Sermons

Summary: God's love has the power to reduce violence

INTRODUCTION

There is a very well-known principle in western media circles: sex and violence sells. America’s blood-lust is reflected with the surge in ratings and the millions upon millions of dollars made by media outlets that feed images of human suffering to eager viewers, readers, and listeners. Cases in point include the amount of media coverage given to the shooter, their weapons, and how they ended the lives of their victims. These monsters are studied, made infamous, and become the subject of books, made-for-tv dramas, and are characterized in big screen movies.

All of this amounts to media manipulation. The following statement (allegedly made by actor Morgan Freeman) puts the manipulation of the media in the best context. In this statement, he explains the media’s role in why such a tragedy occurred:

“You want to know why? This may sound cynical, but here’s why. It’s because of the way the media reports on it. Flip on the news and watch how we treat the Batman theater shooter and the Oregon mall shooter like celebrities. Dylan Klebold and Eric Harris are household names, but do you know the name of a single victim of Columbine? Disturbed people who would otherwise just off themselves in their basements see the news and want to top it by doing something worse, and going out in a memorable way. Why a grade school? Why children? Because he’ll be remembered as a horrible monster, instead of a sad nobody.”

The media is such an important influencer of a peoples culture that we would be remiss to not place at least some blame for the behavior of our society there. Rather than discouraging such behavior, our media promotes it. Glamorizes it. Commercializes it.

Sex and violence has done much for the media moguls in terms of clout and money, but at what cost to us?

A SOCIETY WITHOUT EMPATHY

The cost that we have paid as a media obsessed culture (when that media is founded on sex and violence) is a decline in our collective morality, a rise in violence, and the fall of empathy. You see, when we consume media, we take it into our consciousness. It becomes a part of our thinking. Our thinking goes on to affect our emotions, and those emotions then influence our behavior, which leads to an event.

OUR YOUTH

Our youth have grown up in a society that has glamorized violence and desensitized them to the loss of life. This week in Springfield, Tamik Kirkland, a 26 year old young Black man is on trial for breaking out of jail, going into a local barber shop with guns blazing and killing an innocent 24 year old and wounding Darryl King, a childhood friend of mine.

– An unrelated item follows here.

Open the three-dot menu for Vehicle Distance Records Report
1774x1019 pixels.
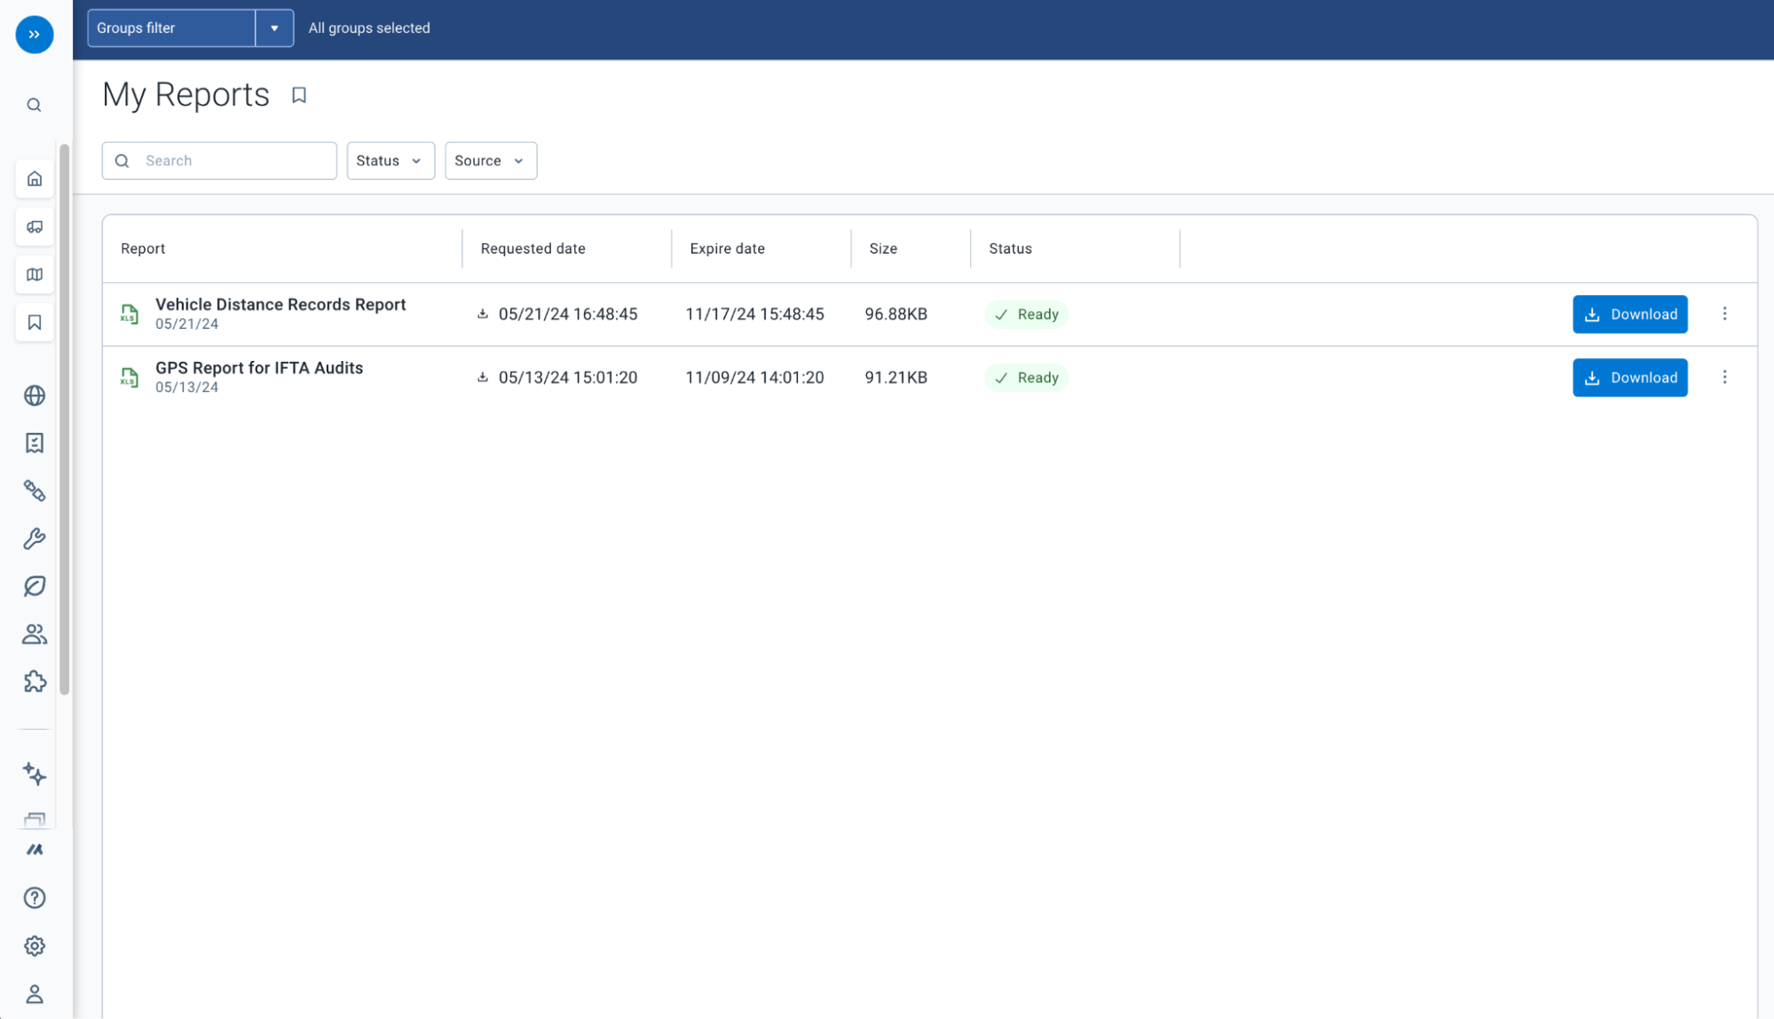tap(1724, 314)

Violence among youth in the United States has reached critical mass. More specifically, the African American community is disproportionately affected by violence and crime. A Center for Disease Control (CDC) report confirmed that homicide was the second leading cause of death for individuals between the ages of 10 to 24.1 According to the Office of Juvenile Justice and Delinquency prevention, African American youth account for a significant number of youth in the Unites States arrested and prosecuted for violent offenses.

How has violence become a staple employed by our youth in resolving conflicts? At what point did the influence of peers, media, and pop culture overshadow the impact and voice of the Church in the lives of our youth? These, as well as others, are critical questions that the Church must contend with if it desires to: (1) have conversations about the issues that are prevalent to the realities of contemporary youth in our society and (2) serve as an alternative space for youth to empower themselves and each other using the message of Jesus Christ.

TEXT

The Gospel of Matthew serves as the first of three Synoptic Gospels, and its authorship is attributed to the apostle Matthew. The Gospel describes and defines a figure named Jesus, whose narratives and ministry are central to the first-century Christian claim of Jesus as Teacher, Messiah, Son of God, and Son of Man. For Matthew, each of these designations serves a unique function within the larger context of Matthew’s interpretation of the life and ministry of Jesus Christ. The Gospel of Matthew was written for a community that related to Jesus and his teachings in a specific, predetermined way. Numerous scholars have argued that Matthew was composed after the destruction of the Temple in 70 C.E. This cataclysmic event left the relatively infant Christian community and distinctly Jewish community without a central location of worship, pilgrimage, and spiritual commerce. This tumultuous socio-cultural and religious environment is where one locates the audience of Matthew.

Jesus is presented as Messiah in the Gospel of Matthew and also functions as a teacher usurping the authority of the Pharisees during a time of Jewish spiritual and physical reorganization. Moreover, Jesus as Messiah in Matthew provides a narrative for a community seeking to affirm its identity as one aligned with the salvific agenda of God and establishes its own authority under the scope of Torah.